Re: Handling of Surrogates

From: Mark Davis (mark.edward.davis@gmail.com)
Date: Thu Apr 16 2009 - 18:42:42 CDT

  • Next message: Bjoern Hoehrmann: "Re: Handling of Surrogates"

    > If you use the definition
    > '\uxxxxx' - escape sequence for a UTF-16 code unit
    > '\Uxxxxxxxx' - escape sequence for a UTF-32 code unit

    You'll have to stop there, because that isn't the definition typically (or
    certainly not universally) used. In practice, these conventions arose as an
    adaption as we went from UCS-2 to UTF-16:

    \u means the code point and the equivalent code unit (for these cases they
    have identical numeric values).

    \U means the code point and the equivalent code unit if <= FFFF (for these
    cases they have identical numeric values),
    and otherwise a code point and the equivalent two paired code units.

    While it would be possible to restrict the recognized escapes, best practice
    for interoperability is to accept all 7. When generating, as I said, it
    would be cleaner to not do A.3 or B.3, and to do B.2 if and only if B.4 is
    unavailable.

    > Further, you create the problem that illegal UTF-32 can get converted to
    legal UTF-32.

    These conventions are designed for and typically used for UTF-16 literal
    text. And if they are used with other UTFs, they should be interpreted as
    representing what they would be in UTF-16. That is, each of the 7 formats I
    listed would have the corresponding meaning.

    > You now have introduced into your distributed application a way to convert
    illegal UTF-32 sequences silently to legal UTF-32 sequences. From a security
    point of view, that would give me pause.

    First off, essentially nobody uses UTF-32 for interchange, so your example
    would have been better as UTF-8 (you can do the same example). Secondly,
    yes, this escaping format is based on UTF-16, and thus has some history
    behind it. But it doesn't present any significant problem. You can get
    well-formed result from an ill-formed source if:

       - If you convert ill-formed UTF-32 or UTF-8 to the escaped form without
       checking for ill-formed source, *OR*
       - If you convert ill-formed UTF-32 or UTF-8 to UTF-16 without checking
       for ill-formed source.

    Of course, if I also do a conversion from UTF-32 where I replace surrogate
    code points by FFFD, I also get a valid result. The key problem for security
    is where I can sneak harmful characters past a gatekeeper. Very few servers
    use surrogate characters (or FFFD) as syntax characters ;-)

    And yes, I did forget B.3a and B3b, which are also possible.

## Job 1
List every character encoding form named in the message on surrogate handling.
## Job 2
Say whether each statement agrees with the message on surrogate handling, and quote the words that decide it.
(a) Essentially nobody uses UTF-32 for interchange.
(b) For interoperability, it is best to accept only a restricted set of the recognized escapes.
(c) The \u and \U conventions were designed mainly for UTF-8 literal text.
## Job 3
Carry the message on surrogate handling forward from its last sentence.

## Information supplied
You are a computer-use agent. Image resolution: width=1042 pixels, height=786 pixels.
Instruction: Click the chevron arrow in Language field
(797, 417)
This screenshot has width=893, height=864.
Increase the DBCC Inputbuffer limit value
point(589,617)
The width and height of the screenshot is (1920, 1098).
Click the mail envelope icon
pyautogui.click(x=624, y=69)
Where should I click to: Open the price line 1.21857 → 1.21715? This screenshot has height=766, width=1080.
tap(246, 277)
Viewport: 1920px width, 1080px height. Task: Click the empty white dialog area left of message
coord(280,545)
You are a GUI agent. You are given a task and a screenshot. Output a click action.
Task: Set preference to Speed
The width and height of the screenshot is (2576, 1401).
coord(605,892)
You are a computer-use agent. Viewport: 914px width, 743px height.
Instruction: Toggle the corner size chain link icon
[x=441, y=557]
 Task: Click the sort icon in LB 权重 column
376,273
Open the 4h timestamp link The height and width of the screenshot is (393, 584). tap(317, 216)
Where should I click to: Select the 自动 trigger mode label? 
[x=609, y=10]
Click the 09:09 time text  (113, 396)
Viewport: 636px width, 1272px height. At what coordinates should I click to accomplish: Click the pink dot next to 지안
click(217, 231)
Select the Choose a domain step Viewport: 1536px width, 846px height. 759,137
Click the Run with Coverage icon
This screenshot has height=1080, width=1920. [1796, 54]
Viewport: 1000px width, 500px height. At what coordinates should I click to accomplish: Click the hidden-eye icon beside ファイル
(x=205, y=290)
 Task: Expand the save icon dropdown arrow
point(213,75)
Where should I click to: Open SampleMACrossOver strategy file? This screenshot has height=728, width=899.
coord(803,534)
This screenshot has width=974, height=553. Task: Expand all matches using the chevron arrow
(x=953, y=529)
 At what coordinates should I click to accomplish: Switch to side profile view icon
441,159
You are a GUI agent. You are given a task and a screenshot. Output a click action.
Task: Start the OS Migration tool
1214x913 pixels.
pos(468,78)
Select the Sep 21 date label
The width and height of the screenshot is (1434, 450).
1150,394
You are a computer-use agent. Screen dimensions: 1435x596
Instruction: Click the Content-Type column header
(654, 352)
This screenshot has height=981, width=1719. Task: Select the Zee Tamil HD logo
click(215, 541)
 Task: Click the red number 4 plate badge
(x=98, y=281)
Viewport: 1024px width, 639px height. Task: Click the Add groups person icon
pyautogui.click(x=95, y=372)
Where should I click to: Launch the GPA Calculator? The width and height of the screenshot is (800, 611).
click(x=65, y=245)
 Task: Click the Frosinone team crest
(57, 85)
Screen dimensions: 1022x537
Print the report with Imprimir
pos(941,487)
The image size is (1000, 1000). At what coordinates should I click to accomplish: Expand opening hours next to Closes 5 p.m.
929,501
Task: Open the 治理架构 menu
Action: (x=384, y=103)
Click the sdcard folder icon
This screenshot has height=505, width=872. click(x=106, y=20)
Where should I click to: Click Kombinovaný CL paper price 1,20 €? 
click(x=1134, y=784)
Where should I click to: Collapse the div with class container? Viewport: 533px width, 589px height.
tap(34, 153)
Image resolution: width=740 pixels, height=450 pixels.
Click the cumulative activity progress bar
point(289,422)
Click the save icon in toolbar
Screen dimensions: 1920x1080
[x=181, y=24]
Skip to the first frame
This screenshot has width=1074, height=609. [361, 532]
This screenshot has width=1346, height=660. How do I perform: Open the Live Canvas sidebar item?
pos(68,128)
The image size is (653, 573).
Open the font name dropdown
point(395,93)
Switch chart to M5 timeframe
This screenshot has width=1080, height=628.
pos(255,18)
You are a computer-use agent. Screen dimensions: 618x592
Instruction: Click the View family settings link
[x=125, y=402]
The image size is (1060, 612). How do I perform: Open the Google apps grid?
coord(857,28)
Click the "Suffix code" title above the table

## Written answer 1
UCS-2, UTF-16, UTF-32, UTF-8

## Written answer 2
(a) Yes: "essentially nobody uses UTF-32 for interchange"
(b) No: "best practice for interoperability is to accept all 7"
(c) No: "These conventions are designed for and typically used for UTF-16 literal text."

## Written answer 3
      a \U0000D835\uDC1A
      b \uD835\U0000DC1A

    Ugly, but the meaning is well-defined.

    Mark

    On Thu, Apr 16, 2009 at 15:42, Asmus Freytag <asmusf@ix.netcom.com> wrote:

    > On 4/16/2009 2:55 PM, Mark Davis wrote:
    >
    >> I disagree somewhat, if I understand what you wrote.
    >>
    > I think that you misunderstood what I wrote.
    >
    >> When the \u and \U conventions are used:
    >>
    >> |U+0061 <http://unicode.org/cldr/utility/character.jsp?a=0061>| ( a )
    >> LATIN SMALL LETTER A could be represented as any of:
    >>
    >> 1. 'a'
    >> 2. \u0061
    >> 3. \U00000061
    >>
    >> The use of #3 is a waste of space, but should not be illegal (except where
    >> \U is not available).
    >>
    > I agree completely so far.
    >
    >> |U+1D41A <http://unicode.org/cldr/utility/character.jsp?a=1D41A>| ( 𝐚 )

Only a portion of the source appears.